Über diesen nicht gekennzeichneten Friedhof können wir viele Geschichten erzählen, aber Ende 2020 kam eine neue Geschichte hinzu. Das Gelände des Königsberger Neuen Jüdischen Friedhofs in Kaliningrad wurde von uns seit den 90ziger Jahren beobachtet. Dieser Friedhof existierte von 1929 bis zum Ende des Krieges. Die damals sehr moderne Totenhalle des deutschen Stararchitekten Erich Mendelsohn wurde am 10. November 1938 von den Deutschen zerstört, die Trümmer sind heute noch im Gelände zu finden. Viele Spuren von Grabstellen sind noch zu erkennen. 2010 fiel uns ein einziger komplett erhaltener umgestürtzter Grabstein auf.

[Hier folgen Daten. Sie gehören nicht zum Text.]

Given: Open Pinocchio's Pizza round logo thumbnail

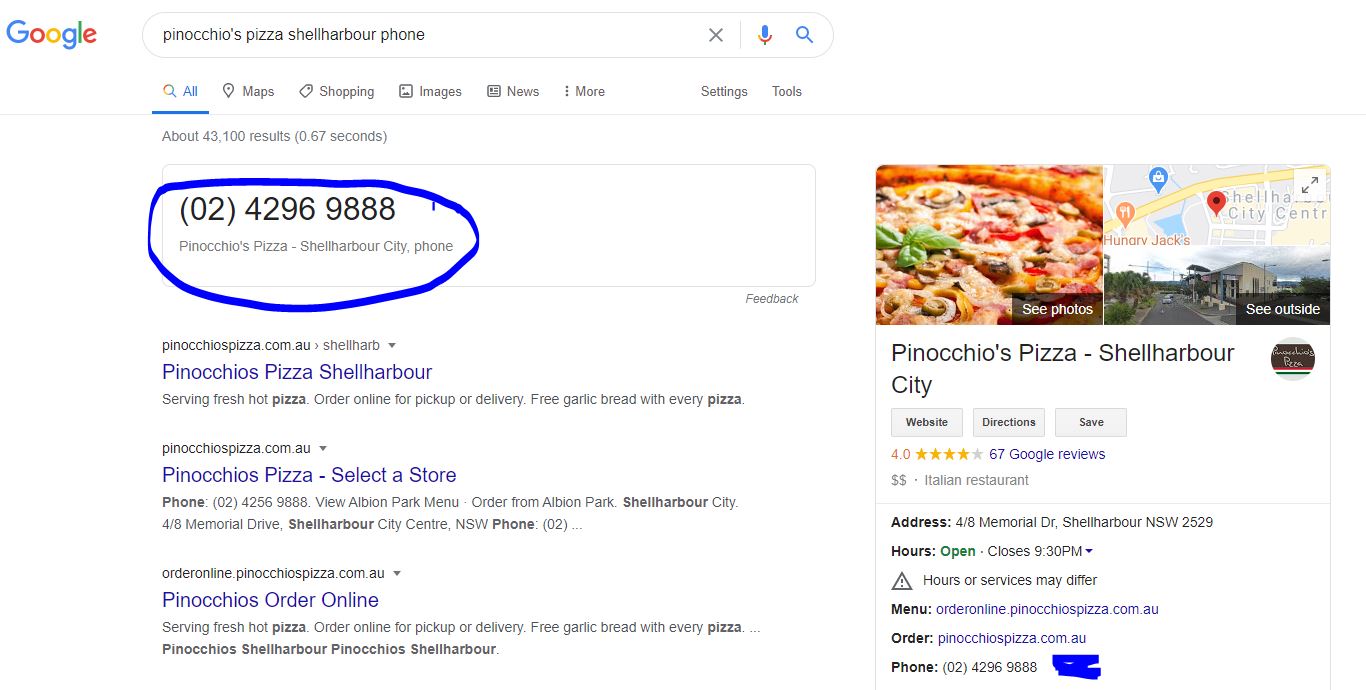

Auf seiner Rückseite steht der Name Jacob Klimowsky. Die jüdische Familie Klimowsky in Ostpreußen war uns bekannt, aber wir hatten keine weiteren Hinweise zu dieser Person. Am Ende des Jahres 2020 kam ein Kontakt zu den Nachfahren zu stande, jetzt haben wir mehrere Bilder und seine Familiengeschichte. Jacob diente im Ersten Weltkrieg in der Deutschen Armee.
In Königsberg lebte er mit seiner Frau und zwei Kindern. 1933 verstarb der 55 jährige nach einer Operation. Seine Familie konnte 1939 auswandern. Seine Enkel und Urenkel leben heute in Israel, den USA und in der Schweiz. Ihnen war nicht bewußt, das ihr in Königsberg zurückgebliebene Vorfahre zufällig zu dem einzigen erhaltenen Grabstein dieses Friedhofs gehört. Manchmal muss man ein Jahrzehnt warten, um Antworten zu bekommen. Hoffentlich wird eines Tages diesem Stück Geschichte und den Vertorbenen vor Ort angemessen gedacht werden.
In Simcha Februar Ausgabe 2021, die Zeitung der Jüdischen Gemeinde Kaliningrad, hat man über diese Entdeckung der Familiengeschichte aus Königsberg berichtet.